Judge of the Tel Aviv District Court
- In office 2003–2022

Judge of the Netanya Magistrate's Court
- In office 1997–2003

Personal details
- Born: 1958 (age 67–68) Jaffa, Israel
- Alma mater: Tel Aviv University; University of California, Berkeley (LL.B.), (LL.M.)
- Occupation: Judge, lawyer

= Khaled Kabub =

Israeli jurist (born 1958)

Khaled Kabub (خالد كبوب, חאלד כבוב; born 1958) is an Israeli Arab jurist who serves as a justice of the Supreme Court of Israel since 2022, being the first permanent Muslim member. He is considered a liberal justice in the Supreme Court.

==Early life and education==
Khaled Kabub was born in Jaffa to a Muslim family. His father was a bus driver for the Dan Bus Company. After graduating from high school in 1975, he studied at Tel Aviv University, completing a Bachelor of Arts in history and Islam in 1981 and a Bachelor of Arts in law in 1988. In 2011, he completed a master's degree in commercial law with honors, which was awarded jointly by Tel Aviv University and the University of California, Berkeley.

==Legal career==
From 1989 to 1997, he worked as a lawyer in private practice. In September 1997, he was appointed a judge on the Netanya Magistrate's Court, and in 2003, he was appointed a judge on the Tel Aviv District Court. Since that year, he has also taught courses in corporations and economics at Bar-Ilan University and Ono Academic College. In August 2010, he was appointed to serve in the economics department of the court. In 2014, he was added to the list of candidates for the Supreme Court.

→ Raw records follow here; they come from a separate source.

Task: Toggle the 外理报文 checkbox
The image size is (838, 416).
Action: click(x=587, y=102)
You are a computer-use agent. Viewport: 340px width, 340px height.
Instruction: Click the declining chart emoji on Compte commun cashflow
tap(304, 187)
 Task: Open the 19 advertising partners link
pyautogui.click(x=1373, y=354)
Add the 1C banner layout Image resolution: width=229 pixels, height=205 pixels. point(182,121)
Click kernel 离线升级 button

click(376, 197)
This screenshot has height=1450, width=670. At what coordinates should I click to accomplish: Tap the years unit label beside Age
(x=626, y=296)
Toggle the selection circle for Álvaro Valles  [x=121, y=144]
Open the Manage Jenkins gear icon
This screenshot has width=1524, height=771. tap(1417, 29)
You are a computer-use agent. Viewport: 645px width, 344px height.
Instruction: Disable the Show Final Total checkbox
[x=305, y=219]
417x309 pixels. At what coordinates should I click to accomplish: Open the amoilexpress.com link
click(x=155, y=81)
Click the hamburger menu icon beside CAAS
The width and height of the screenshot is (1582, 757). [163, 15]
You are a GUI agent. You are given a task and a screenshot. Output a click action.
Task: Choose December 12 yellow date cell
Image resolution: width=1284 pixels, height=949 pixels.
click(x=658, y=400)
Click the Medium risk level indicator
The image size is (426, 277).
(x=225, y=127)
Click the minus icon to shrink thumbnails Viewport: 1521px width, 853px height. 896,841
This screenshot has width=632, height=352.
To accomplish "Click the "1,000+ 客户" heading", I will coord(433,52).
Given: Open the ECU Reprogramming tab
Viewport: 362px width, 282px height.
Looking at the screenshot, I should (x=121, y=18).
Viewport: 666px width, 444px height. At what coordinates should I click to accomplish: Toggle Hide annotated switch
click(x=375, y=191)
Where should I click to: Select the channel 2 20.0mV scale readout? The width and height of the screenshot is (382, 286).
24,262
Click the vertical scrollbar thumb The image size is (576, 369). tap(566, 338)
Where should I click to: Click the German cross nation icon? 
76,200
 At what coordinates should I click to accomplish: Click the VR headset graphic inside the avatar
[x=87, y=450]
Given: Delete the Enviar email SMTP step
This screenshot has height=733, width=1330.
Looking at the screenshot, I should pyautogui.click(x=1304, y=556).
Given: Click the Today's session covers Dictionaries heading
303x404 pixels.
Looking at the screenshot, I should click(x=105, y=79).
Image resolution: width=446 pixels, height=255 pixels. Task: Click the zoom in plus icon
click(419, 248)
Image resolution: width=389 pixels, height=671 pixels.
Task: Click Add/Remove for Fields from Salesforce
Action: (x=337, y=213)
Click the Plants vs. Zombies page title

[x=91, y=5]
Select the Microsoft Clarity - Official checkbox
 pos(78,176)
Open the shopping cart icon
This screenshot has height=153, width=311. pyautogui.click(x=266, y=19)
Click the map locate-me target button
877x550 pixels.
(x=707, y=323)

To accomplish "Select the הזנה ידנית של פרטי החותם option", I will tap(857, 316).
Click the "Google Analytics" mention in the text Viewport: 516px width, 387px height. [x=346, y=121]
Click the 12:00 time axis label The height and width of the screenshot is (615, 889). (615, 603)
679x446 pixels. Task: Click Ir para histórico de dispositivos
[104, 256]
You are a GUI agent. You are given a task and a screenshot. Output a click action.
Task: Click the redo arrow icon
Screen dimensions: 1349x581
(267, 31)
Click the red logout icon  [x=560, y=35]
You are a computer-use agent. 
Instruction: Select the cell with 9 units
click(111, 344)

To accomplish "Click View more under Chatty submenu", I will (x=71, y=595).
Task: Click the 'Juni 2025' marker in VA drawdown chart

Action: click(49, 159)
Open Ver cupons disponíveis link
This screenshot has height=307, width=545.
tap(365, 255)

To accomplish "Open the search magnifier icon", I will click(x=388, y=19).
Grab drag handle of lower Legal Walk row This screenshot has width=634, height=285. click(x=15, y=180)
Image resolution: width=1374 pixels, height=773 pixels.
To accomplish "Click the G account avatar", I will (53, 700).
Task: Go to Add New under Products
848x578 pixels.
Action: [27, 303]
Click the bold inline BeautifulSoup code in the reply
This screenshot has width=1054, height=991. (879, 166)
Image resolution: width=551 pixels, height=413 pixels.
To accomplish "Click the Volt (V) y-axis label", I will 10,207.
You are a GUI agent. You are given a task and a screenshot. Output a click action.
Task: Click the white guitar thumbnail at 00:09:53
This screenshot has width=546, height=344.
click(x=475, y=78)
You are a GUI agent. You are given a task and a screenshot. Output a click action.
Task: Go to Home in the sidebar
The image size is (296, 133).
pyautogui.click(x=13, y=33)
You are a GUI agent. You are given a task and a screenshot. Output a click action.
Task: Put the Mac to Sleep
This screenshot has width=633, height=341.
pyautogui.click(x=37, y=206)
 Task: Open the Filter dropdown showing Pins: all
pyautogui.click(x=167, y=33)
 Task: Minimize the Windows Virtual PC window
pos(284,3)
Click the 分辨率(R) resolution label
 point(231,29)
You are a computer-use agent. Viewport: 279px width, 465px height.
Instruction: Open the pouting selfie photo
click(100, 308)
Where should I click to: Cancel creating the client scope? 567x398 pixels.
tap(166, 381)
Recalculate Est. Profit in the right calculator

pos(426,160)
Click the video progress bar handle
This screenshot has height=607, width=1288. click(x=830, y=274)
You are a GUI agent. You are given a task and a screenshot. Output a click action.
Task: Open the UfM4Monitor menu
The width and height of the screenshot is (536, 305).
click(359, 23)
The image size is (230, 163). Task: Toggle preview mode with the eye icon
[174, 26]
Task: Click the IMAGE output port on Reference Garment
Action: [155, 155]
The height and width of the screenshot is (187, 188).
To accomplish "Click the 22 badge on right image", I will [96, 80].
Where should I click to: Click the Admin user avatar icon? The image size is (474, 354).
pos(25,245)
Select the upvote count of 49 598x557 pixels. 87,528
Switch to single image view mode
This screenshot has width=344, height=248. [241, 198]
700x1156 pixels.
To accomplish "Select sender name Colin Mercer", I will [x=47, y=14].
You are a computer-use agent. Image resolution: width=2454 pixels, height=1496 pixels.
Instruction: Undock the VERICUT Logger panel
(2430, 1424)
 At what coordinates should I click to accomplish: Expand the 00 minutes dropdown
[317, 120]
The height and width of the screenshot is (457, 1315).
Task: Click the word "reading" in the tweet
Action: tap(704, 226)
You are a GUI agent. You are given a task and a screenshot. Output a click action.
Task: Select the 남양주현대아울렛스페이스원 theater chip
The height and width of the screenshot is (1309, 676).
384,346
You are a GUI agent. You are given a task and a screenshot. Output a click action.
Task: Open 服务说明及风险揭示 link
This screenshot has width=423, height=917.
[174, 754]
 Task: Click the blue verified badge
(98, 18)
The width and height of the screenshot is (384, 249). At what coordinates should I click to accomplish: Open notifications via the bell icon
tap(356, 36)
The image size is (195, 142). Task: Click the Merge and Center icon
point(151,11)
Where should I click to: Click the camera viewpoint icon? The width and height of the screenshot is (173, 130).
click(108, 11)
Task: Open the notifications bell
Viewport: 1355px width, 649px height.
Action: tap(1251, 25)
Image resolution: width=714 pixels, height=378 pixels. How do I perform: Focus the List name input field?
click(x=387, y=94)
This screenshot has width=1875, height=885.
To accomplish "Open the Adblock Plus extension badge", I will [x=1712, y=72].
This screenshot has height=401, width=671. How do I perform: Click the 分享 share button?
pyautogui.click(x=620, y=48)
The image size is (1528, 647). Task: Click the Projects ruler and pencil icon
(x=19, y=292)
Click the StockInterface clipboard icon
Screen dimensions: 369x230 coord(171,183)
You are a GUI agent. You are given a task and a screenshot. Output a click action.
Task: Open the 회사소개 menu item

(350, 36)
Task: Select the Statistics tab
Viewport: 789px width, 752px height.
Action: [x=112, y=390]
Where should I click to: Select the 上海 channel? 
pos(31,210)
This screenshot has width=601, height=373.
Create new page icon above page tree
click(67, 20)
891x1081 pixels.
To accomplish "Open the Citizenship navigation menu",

Kabub gained a reputation as an outstanding jurist in the economic, civil, and criminal fields. Notable cases he tried include those of business magnate Nochi Dankner, whom he sentenced to two years imprisonment and a NIS 800,000 fine for securities fraud, and former judge and director of the Israel Electric Corporation Dan Cohen, whom he sentenced to six years imprisonment and a NIS 10 million fine for fraud, breach of trust, and obstruction of justice.

Kabub was a candidate to replace Supreme Court judge Yoram Danziger upon his retirement in February 2018. Two days before the selection committee was scheduled to meet to make its decision, he withdrew his candidacy. In February 2022, Kabub was selected to join the Supreme Court, becoming its first permanent Muslim judge.

In April 2023, a group of protesters led by the right-wing Btsalmo organization and accompanied by far-right Otzma Yehudit MK Almog Cohen rallied outside Kabub's home in Jaffa after it was revealed that Kabub had accepted an appeal from the attorneys of a suspected rapist, overturning the Jerusalem District Court's decision to keep him in custody until the end of proceedings. Part of his reasoning for releasing the suspect was that there was "no significant use of physical violence" in the rape, though he noted that any case of rape has "an inherent element of violence." Right-wing activist Shay Glick made two complaints about Kabub, charging that he violated the judges' ethics code when he gave an unauthorized media interview and sat in trial of a legal dispute involving his children. In March 2024 the ombudsman for Israel's judiciary ruled that these complaints were justified.